**TASK GOAL**. Go through the entries below and copy each line that holds the word "computer".

**EXERCISE DATA**.
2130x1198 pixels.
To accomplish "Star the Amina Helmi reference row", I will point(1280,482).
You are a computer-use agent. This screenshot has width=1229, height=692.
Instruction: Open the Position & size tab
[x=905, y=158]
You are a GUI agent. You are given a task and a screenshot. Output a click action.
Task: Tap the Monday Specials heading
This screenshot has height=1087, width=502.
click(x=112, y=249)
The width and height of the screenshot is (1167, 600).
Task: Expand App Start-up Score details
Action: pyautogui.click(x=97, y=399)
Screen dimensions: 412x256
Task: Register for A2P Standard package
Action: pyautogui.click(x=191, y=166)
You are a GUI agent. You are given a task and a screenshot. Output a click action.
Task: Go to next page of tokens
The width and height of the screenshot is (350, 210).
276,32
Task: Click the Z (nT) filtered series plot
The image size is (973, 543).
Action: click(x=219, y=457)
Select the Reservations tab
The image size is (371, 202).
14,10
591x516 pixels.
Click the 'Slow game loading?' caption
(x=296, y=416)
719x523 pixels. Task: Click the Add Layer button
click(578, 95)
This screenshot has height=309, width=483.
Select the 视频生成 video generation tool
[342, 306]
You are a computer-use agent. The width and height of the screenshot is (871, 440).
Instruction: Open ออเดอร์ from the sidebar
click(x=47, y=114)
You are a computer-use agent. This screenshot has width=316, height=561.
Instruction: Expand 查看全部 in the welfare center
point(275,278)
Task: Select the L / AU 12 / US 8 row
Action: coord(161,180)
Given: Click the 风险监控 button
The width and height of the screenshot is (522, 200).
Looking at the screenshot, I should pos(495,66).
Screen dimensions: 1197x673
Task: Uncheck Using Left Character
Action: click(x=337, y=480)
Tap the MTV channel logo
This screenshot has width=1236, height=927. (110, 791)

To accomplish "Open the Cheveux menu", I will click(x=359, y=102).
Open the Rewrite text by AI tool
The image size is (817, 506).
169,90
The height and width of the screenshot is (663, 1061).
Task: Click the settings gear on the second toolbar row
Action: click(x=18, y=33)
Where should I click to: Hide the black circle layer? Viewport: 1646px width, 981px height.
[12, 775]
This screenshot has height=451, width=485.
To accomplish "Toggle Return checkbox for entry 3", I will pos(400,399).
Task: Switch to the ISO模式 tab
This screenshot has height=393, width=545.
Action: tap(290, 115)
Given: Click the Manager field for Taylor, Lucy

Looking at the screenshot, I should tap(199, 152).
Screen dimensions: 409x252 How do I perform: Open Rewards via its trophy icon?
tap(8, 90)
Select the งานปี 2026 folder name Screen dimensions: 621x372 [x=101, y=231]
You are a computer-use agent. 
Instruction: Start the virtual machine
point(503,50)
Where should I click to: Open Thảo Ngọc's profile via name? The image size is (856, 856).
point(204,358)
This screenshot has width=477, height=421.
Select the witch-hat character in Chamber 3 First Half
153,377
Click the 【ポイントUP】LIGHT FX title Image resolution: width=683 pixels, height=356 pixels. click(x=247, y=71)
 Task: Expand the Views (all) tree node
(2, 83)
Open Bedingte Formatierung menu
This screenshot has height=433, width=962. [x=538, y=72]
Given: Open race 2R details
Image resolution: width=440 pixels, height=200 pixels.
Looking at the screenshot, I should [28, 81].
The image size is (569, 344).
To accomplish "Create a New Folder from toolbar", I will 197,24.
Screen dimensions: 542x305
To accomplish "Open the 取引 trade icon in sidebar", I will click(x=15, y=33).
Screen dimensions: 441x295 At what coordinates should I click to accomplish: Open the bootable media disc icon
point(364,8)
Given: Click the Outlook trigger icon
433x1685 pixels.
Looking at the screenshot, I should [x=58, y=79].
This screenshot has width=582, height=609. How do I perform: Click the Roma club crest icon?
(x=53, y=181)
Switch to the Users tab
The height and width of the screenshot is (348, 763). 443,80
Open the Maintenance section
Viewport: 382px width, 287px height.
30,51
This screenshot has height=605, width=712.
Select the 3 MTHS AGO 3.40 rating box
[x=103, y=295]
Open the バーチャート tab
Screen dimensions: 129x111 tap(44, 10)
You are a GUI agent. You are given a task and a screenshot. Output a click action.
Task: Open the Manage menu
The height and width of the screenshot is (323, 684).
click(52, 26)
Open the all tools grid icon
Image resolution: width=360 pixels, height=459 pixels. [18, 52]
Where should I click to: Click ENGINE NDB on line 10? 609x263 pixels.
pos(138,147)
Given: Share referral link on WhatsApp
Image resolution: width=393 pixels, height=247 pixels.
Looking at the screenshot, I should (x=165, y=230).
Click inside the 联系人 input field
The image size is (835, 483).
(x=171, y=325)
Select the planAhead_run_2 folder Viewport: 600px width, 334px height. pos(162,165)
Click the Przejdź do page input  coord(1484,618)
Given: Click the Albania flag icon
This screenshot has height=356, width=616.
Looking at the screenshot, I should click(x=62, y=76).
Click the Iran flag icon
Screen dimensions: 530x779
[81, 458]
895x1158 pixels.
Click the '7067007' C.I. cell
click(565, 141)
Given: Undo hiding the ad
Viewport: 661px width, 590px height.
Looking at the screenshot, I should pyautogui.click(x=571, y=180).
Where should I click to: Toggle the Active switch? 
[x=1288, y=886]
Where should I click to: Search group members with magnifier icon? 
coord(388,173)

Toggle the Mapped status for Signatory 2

**COMPLETED TASK**.
You are a computer-use agent. This screenshot has width=1229, height=692.
You are a computer-use agent. The width and height of the screenshot is (871, 440).
You are a computer-use agent. This screenshot has width=316, height=561.
You are a computer-use agent. 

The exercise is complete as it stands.